The first one is Azazel's (who might be getting a friend next door). 
The second is Scarlett and Spike's (although Spike is being treated right now).


----------



## IonBaller07 (Mar 29, 2009)

Well for some reason I dont have any pictures of my divided tank with the divider installed??? So you're just going to have to watch this whole video to see it. There is a full tank shot at 0:20 left.

http://s210.photobucket.com/albums/bb21/TheBaller100/?action=view&current=42322bee.pbr


----------



## Vikki81207 (May 27, 2009)

nice tanks guys


----------



## TianTian (Apr 14, 2009)

Oh, wow!
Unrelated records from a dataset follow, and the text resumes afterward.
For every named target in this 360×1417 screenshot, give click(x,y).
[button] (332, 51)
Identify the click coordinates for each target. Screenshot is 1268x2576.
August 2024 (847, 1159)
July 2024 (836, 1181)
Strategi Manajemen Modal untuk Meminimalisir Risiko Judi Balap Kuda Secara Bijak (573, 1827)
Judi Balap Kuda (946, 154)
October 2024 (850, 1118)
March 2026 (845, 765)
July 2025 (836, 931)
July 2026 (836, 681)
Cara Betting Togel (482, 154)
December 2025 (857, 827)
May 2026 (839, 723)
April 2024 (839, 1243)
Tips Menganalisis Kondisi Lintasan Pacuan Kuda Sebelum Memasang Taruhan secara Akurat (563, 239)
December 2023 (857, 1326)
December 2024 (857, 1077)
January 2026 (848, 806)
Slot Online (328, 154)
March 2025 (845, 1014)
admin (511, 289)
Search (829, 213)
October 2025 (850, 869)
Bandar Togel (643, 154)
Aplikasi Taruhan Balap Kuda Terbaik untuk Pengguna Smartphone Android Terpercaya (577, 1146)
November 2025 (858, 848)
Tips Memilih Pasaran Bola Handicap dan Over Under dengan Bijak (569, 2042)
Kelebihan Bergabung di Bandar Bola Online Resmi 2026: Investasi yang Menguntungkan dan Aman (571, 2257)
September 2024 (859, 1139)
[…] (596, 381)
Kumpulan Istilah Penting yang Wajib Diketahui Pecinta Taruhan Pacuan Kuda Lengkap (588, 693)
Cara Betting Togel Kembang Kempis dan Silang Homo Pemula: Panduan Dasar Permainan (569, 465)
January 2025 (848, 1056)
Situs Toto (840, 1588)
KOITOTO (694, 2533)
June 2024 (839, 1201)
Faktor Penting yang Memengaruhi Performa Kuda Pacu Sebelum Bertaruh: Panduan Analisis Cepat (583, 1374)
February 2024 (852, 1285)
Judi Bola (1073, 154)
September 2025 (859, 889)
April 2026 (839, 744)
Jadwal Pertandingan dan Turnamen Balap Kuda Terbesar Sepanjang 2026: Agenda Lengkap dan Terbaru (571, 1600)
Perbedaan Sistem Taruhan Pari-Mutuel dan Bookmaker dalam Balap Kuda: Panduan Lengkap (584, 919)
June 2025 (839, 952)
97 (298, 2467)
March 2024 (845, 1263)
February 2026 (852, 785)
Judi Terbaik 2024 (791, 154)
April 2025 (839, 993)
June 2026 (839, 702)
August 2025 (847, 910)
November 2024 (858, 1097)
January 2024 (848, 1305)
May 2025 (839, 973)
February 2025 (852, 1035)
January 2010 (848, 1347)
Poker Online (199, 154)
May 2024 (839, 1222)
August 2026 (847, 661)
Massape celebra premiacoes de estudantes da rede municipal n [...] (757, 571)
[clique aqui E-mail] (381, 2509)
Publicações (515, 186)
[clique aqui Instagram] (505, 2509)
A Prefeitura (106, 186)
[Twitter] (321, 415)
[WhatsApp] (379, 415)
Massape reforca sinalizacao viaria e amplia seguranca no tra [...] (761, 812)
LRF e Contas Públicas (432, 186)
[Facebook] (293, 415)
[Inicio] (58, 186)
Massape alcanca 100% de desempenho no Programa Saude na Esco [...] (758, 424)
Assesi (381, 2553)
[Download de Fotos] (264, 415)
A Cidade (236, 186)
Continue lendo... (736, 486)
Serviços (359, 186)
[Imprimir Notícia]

These are all so beautiful!! Now I really want to get another Betta and split a tank!  

How are the filtration systems set up? And how do y'all go about cleaning?


----------



## Vikki81207 (May 27, 2009)

Well I don't have a filter. I figured I would just do alot of tank cleaning for now until I can afford one. I don't have a heater either at the moment, but thankfully the water sits about 78-80 degrees. But the divider has holes in it so that if you do put a heater and/or filter in, the water flows. You could put the heater on one side and the filter on the other.


----------



## TianTian (Apr 14, 2009)

Hmm.... what if you put the filter and/or heater down the middle? Could that work? You know, have two dividers and make the middle space for the filter? No wider than an inch, I would think.


----------



## Vikki81207 (May 27, 2009)

Hmm yeah I think that would work too. Good idea.


----------



## IonBaller07 (Mar 29, 2009)

TianTian said:


> Oh, wow! These are all so beautiful!! Now I really want to get another Betta and split a tank!
> 
> How are the filtration systems set up? And how do y'all go about cleaning?


My divided actually doesnt have a filter anymore, it has just the two males so I figure water changes weekly should cover it. If you do use a filter you can just out it on one side it will suck up all the small stuff in the tank because there are small holes in the divider, everything else you have to just suck out with water changes. When I do water changes I take out 2g of 10g, so I just take 1g from each side to "balance" it.


----------



## TianTian (Apr 14, 2009)

Sweet action! I'd love to give it a try. Maybe later this summer after I'm employed again.


----------



## AngelicScars (May 5, 2009)

Ok, I just took pics of the redone tanks so I thought I would post them here.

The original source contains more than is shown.